User stories are great at capturing product functionality from the perspective of a user or customer: Each user story describes a piece of product functionality, for instance, “As an application provider, I want to register with the application centre so that I can use its services.” By focusing on a distinct area of functionality, the story allows the team to understand, implement, and test the requirement. This strength is also a weakness: User stories are not well suited to express the relationships between different features and to describe workflows.
To show how different stories fit together, I have found it useful to complement user stories with lightweight models, originally invented for use cases: context and activity diagrams. I also add important diagrams to the product backlog, as I explain in my post The Product Backlog Board.
A context diagram that depicts user roles and epics, large and coarse-grained stories, is great to provide an overview of the product’s functionality. Let’s have a look at an example, a diagram that sketches an online application store called “Application Centre”:
The diagram above depicts three user roles: provider, user and administrator. It shows how the roles interact with epics that describe Application Centre functionality. It tells us, for instance, that the user and the administrator both review applications – to enable end user and staff ratings.
Note that the diagram does not list all epics contained in the product backlog, and it does not state all user roles. It rather focuses on the product backlog items relevant for a conversation between the product owner and the team, or the Scrum team and the stakeholders. This results in a diagram that is simple and easy to understand rather than complex and overwhelming.
To get a job done, users often carry out several steps and interact with different pieces of functionality. Activity diagrams are great at capturing sequences and workflows by connecting individual user stories. They also support the creation of complex test scenarios that go beyond a single story.
Let’s have a look at an example, a diagram that elaborates the epic “Register” on the context diagram above. It shows the key steps required for a user to register with the Application Centre:
The diagram above visualises the steps of the registration workflow by connecting three individual stories.
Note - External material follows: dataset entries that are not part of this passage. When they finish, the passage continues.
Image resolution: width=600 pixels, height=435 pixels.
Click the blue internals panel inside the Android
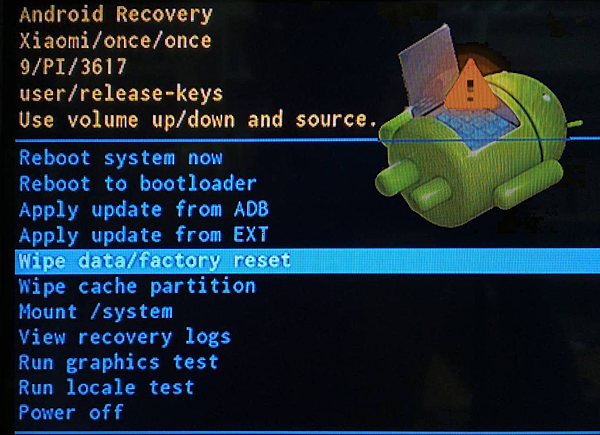click(476, 128)
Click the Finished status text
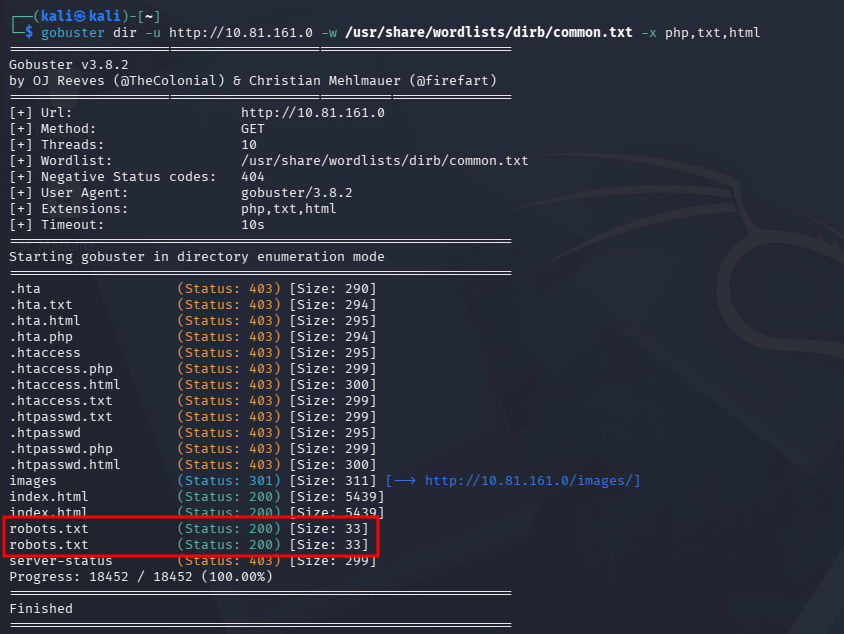Screen dimensions: 844x634 (x=41, y=609)
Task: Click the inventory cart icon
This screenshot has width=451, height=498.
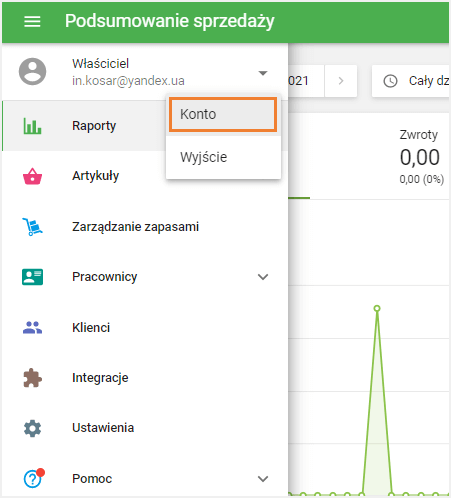Action: pos(32,227)
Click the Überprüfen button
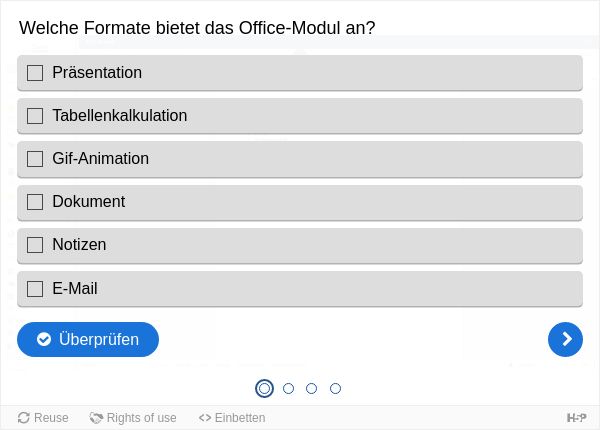600x430 pixels. point(88,339)
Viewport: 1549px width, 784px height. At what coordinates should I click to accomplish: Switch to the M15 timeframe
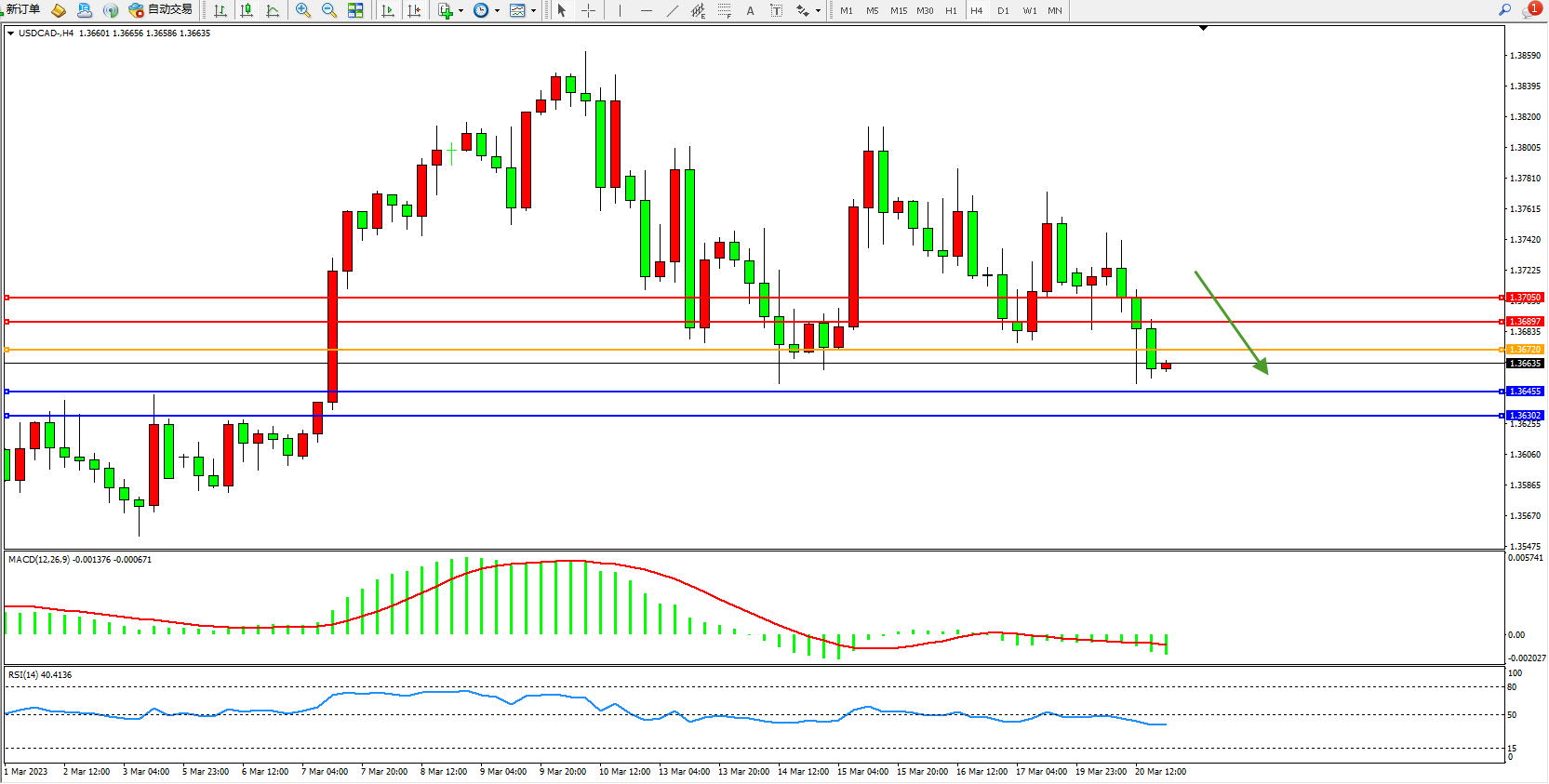pyautogui.click(x=898, y=11)
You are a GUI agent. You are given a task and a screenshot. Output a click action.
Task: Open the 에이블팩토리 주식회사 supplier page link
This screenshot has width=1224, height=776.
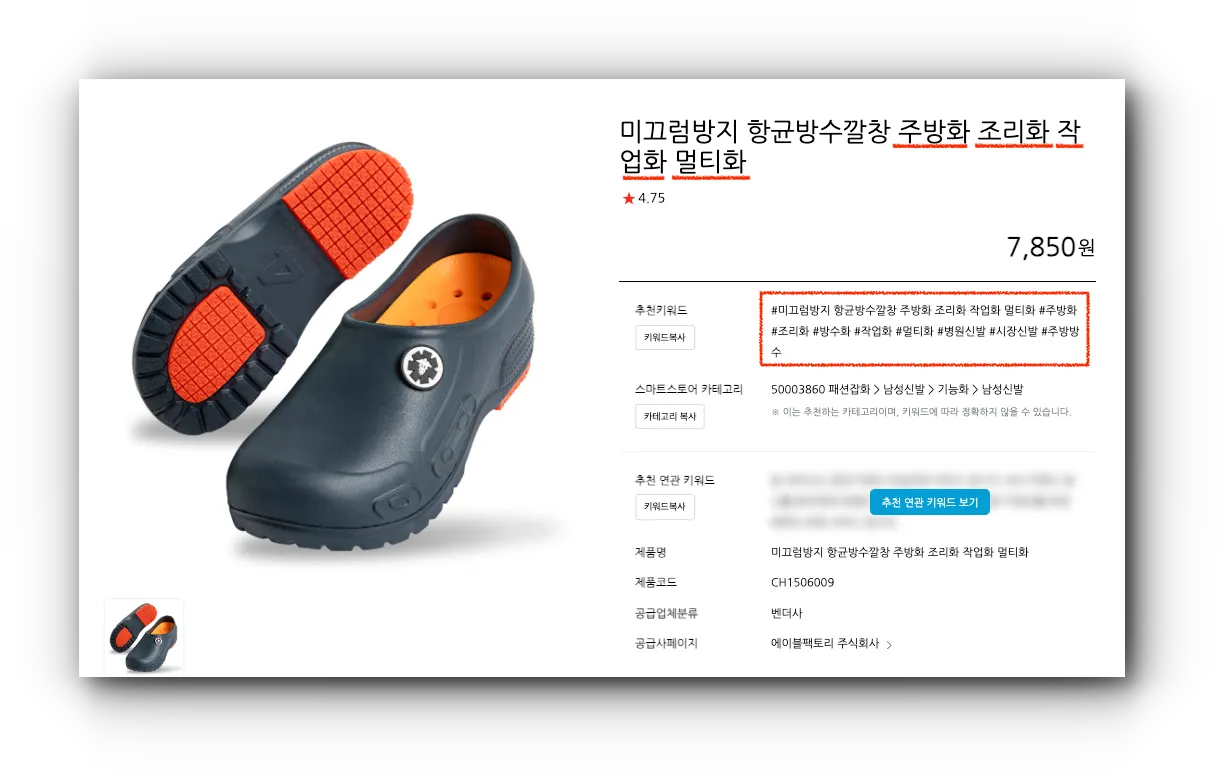(818, 644)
It starts with stating the details of the provider company, continues with entering a user name and password, and if successful, accepting the usage terms and conditions.
User stories modelling is a handy tool in the product owner’s toolbox. But like any tool, it wants to be applied properly. The following tips help you create great diagrams:
Collaborative, lightweight and focussed user story modelling can help you create a shared understanding of the desired product functionality. Context and activity diagrams complement user stories, put them in a context and connect individual epics and stories. Any model related to user stories and epics should be the outcome of a conversation – and never replace it.